The task force was announced by Joshua Rudd, USCYBERCOM's commander and the director of the NSA, a dual-hatted role that signals the scope of the initiative. This is not a research advisory board or a classified pilot. It is governance structure for operationalization. Cyber Command and NSA will examine how "leading AI models" built by Silicon Valley can be deployed on IL6 and IL7 systems, the classified defense cloud levels used for warfighting, intelligence operations, and enterprise command and control. Offensive capability is implicit in the framing: Rudd's office is not asking whether AI can run vulnerability scanners on classified networks. It is asking how AI can be weaponized for hacking missions that Cyber Command runs on behalf of the president and the secretary of war. Katherine Sutton, the Assistant Secretary of War for Cyber Policy, told the Senate Armed Services Committee in April that the Pentagon's "singular objective" is to deliver "the most capable, lethal and agile cyber force in the world." Offensive AI is the capability set that phrase describes.
The immediate consequence is vendor realignment. Eight companies already hold classified AI agreements for those IL6 and IL7 networks, meaning eight vendors have infrastructure and security credentials on the high side already. GenAI.mil, the unclassified DoD AI platform, has already reached 1.3 million personnel and generated tens of millions of prompts in five months, proving adoption velocity at scale. The task force announcement signals that Cyber Command is ready to operationalize the same deployment model on classified systems, which means the eight incumbent vendors now face immediate pressure to develop or acquire offensive capabilities, or lose the mission to a competitor who does. But there is a wrinkle. Anthropic, the company whose Claude Mythos model demonstrated the most alarming offensive capability, is officially designated a supply-chain risk by the Pentagon. The designation, issued in March, means the Pentagon is theoretically barred from contracting with Anthropic, and all Pentagon contractors face the same restriction.

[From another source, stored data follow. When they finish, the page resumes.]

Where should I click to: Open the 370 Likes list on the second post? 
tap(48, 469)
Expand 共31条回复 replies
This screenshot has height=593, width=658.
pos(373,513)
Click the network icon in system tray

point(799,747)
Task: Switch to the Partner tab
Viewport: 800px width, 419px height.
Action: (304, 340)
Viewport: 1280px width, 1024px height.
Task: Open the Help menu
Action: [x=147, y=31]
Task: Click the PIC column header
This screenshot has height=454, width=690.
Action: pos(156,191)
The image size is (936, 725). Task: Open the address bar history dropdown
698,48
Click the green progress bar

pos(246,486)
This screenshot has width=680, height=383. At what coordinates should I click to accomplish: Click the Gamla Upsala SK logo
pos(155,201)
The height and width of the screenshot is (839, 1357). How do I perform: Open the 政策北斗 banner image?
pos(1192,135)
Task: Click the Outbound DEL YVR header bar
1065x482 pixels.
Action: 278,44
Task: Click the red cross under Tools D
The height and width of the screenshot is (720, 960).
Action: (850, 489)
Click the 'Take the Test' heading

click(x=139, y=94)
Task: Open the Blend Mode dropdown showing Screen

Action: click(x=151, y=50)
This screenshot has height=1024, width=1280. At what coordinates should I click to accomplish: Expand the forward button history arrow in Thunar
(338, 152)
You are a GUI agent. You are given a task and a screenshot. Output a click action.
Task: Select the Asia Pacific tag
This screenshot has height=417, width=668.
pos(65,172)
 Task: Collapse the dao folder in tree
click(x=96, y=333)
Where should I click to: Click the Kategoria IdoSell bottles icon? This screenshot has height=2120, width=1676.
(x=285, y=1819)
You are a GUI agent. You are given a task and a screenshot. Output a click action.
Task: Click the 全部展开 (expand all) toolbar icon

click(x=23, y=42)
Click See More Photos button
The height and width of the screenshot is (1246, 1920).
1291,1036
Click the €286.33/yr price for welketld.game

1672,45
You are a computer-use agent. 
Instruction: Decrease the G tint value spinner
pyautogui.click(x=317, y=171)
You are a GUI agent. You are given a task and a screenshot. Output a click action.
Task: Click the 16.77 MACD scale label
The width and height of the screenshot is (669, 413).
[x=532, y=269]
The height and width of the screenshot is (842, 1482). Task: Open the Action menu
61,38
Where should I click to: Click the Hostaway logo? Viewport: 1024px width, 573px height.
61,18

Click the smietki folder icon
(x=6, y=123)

The paradox is real. A federal judge issued an injunction questioning the procedural fairness of that designation, meaning vendor selection now carries litigation exposure that did not exist before. Cyber Command has announced it wants to deploy the most capable frontier AI models on classified networks. The most capable model for offensive hacking is built by a company the Pentagon designated as too risky to work with. Either the task force recommends a waiver, which opens the Pentagon to the criticism that drove the designation in the first place; or it excludes Anthropic and builds offensive hacking capability around inferior alternatives, which violates the stated objective of fielding the "most capable" force. Or the company sues, the injunction holds, and the designation collapses in court. None of these paths resolve cleanly.
What happens next turns on three specific markers. First: whether the task force issues findings recommending a waiver for Anthropic within the next six months. Second: whether Anthropic challenges the supply-chain designation in federal court before that window closes, forcing Cyber Command to resolve the litigation before making vendor selections. Third: whether the eight incumbent classified-network vendors can demonstrate offensive-grade AI capability on IL6/IL7 systems by the time the task force issues recommendations. The vendor who controls the answer to that third question owns the next decade of Cyber Command procurement. Right now, the Pentagon has 1.3 million personnel on an unclassified AI platform and no formal offensive capability on the classified side. The task force exists to fix that gap. How it resolves the Anthropic problem will tell you whether the Pentagon prioritizes legal safety or operational advantage.